[SELECTED TEXT]

Key Highlights of the Framework
Aim of the Framework
- Address biodiversity loss, restore ecosystems and protect indigenous rights. The plan includes concrete measures to halt and reverse nature loss, including putting 30 per cent of the planet and 30 per cent of degraded ecosystems under protection by 2030.
- GBF includes 4 goals and 23 targets for achievement by 2030.
- Effective conservation and management of at least 30 per cent of the world’s land, coastal areas and oceans.
- Currently, 17 per cent of land and 10 per cent of marine areas are under protection.
- Reduce to near zero the loss of areas of high biodiversity importance and high ecological integrity
- Halving global food waste
- Phasing out or reforming subsidies that harm biodiversity by at least $500 billion per year, while scaling up positive incentives for biodiversity conservation and sustainable use
- Mobilizing at least $200 billion per year from public and private sources for biodiversity-related funding
- Raising international financial flows from developed to developing countries to at least US$ 30 billion per year
- Requiring transnational companies and financial institutions to monitor, assess, and transparently disclose risks and impacts on biodiversity through their operations, portfolios, supply and value chains
Reporting of the Outcomes
- The countries will monitor and report every five years or less on a large set of indicators related to progress. The CBD will combine national information submitted by late February 2026 and late June 2029 into global trends and progress reports.

[/SELECTED TEXT]
[EXTRACTED RECORDS]

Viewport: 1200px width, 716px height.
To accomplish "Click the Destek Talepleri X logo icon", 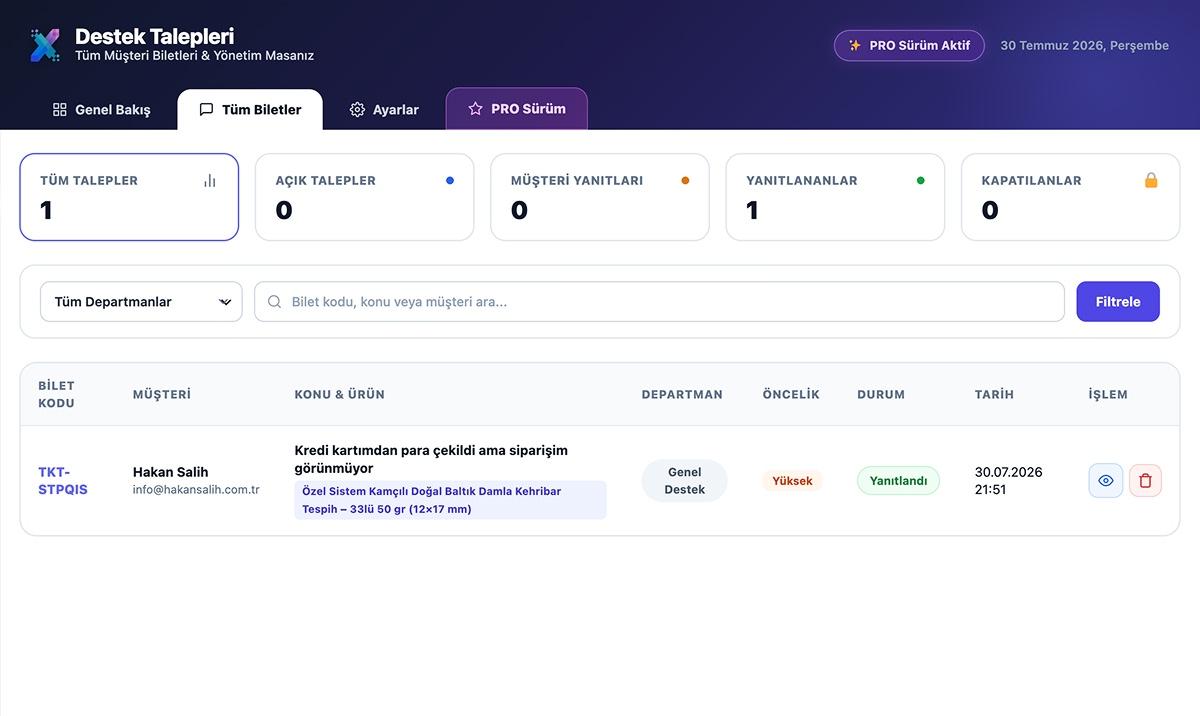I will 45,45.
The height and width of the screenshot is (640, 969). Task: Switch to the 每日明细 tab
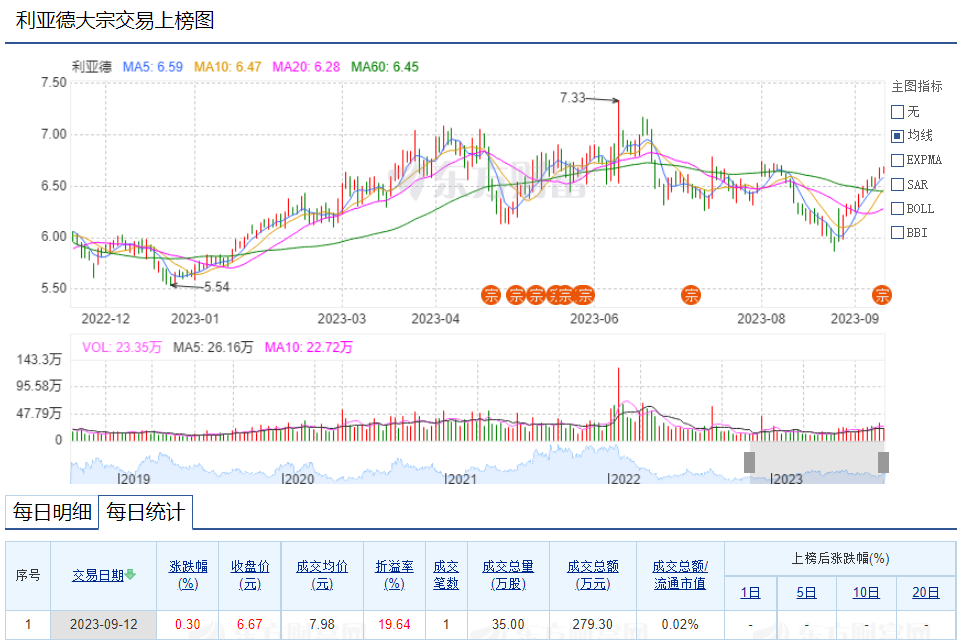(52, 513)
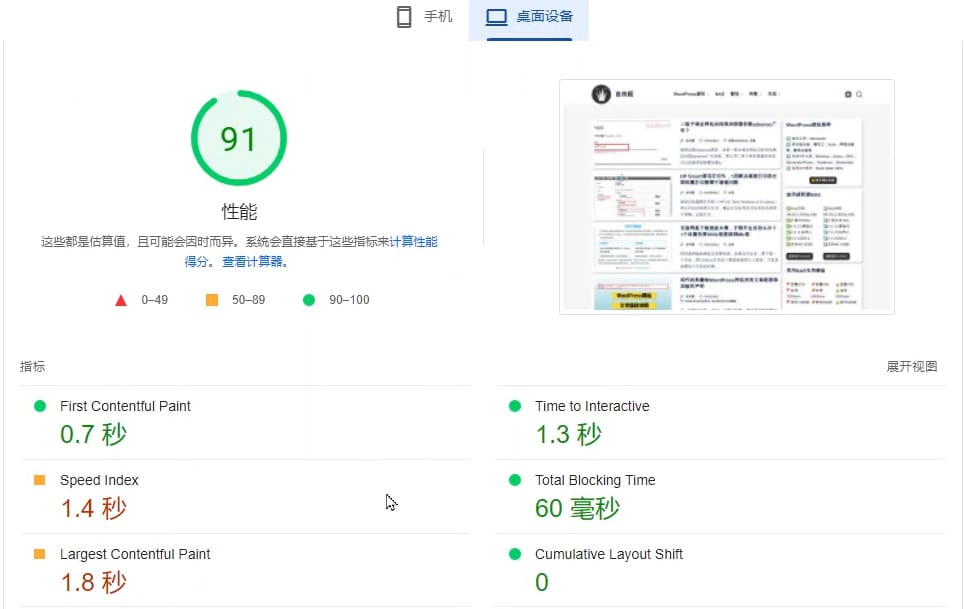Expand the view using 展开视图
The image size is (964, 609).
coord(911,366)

[/EXTRACTED RECORDS]

#### EXERCISE GOAL
Repeat the biodiversity framework text above word for word, everything from "Key Highlights of" down to "are under protection.".

#### SOLUTION TO THIS TASK
Key Highlights of the Framework
Aim of the Framework
- Address biodiversity loss, restore ecosystems and protect indigenous rights. The plan includes concrete measures to halt and reverse nature loss, including putting 30 per cent of the planet and 30 per cent of degraded ecosystems under protection by 2030.
- GBF includes 4 goals and 23 targets for achievement by 2030.
- Effective conservation and management of at least 30 per cent of the world’s land, coastal areas and oceans.
- Currently, 17 per cent of land and 10 per cent of marine areas are under protection.